Should You Use the Cash or Accrual Basis for Your Business?
What Is the Cash Accounting Method?
The cash accounting method is the most intuitive method to use. As you receive money, you record it as income, and as you spend money, you record it as an expense. You do not worry about accounts receivable or accounts payable since you only record transactions where the money has already changed hands.
So, let’s say you complete a job for a client January 25th and you give the client 15 days to pay. The client pays you on February 2nd; you will then record this as February income, not January income. Essentially, what matters is when you get paid, not when you submit work and not when you reach an agreement to complete the work.
So, what are the benefits to this method? The first is that it is very simple to do, making it easier on those who are doing their own accounting but aren’t accountants. Another major benefit is that you do not pay income tax on money you have yet to receive. The primary drawback is that it can make it difficult to tell which months were good months since your income for work completed in one month can be recorded in another.
What Is the Accrual Accounting Method?
In essence, this is simply the reverse of the cash accounting method.
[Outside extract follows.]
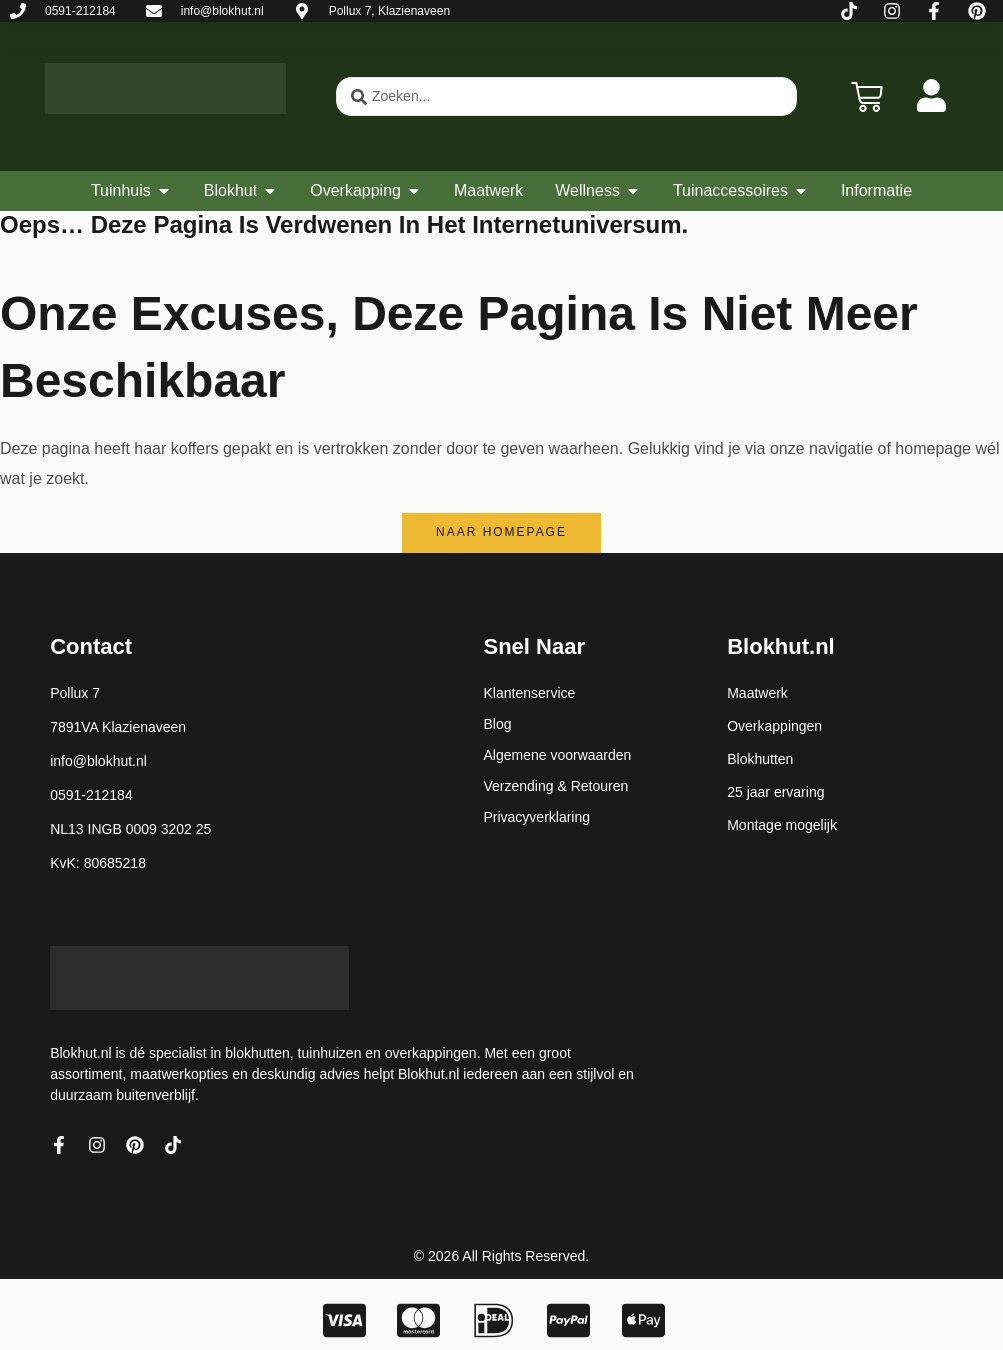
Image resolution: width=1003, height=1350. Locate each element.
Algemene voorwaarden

With this method, you record your income when it is earned, even if it has yet to be paid, and your expenses on the date of the transaction, even if it has yet to clear your account.
So, going back to the example above, let’s say you complete a job on January 25th and you give your client 15 days to pay; your client ends up paying on February 2nd. You would record this as income for January when using the accrual method of accounting.
The biggest plus side to using this method is that you can see very clearly what your efforts for each month earned you. There are a few downsides. The first is that it is kind of like counting your chickens before they hatch; you can feel tempted to spend money you do not have yet, and what if the client doesn’t pay? Another problem is with work completed at the end of the year. In the example above, change January to December and February to January and you might run into a problem with taxes.
Ultimately, both methods work for small businesses, but if you are doing your own accounting, the cash accounting method is likely best due to its simplicity.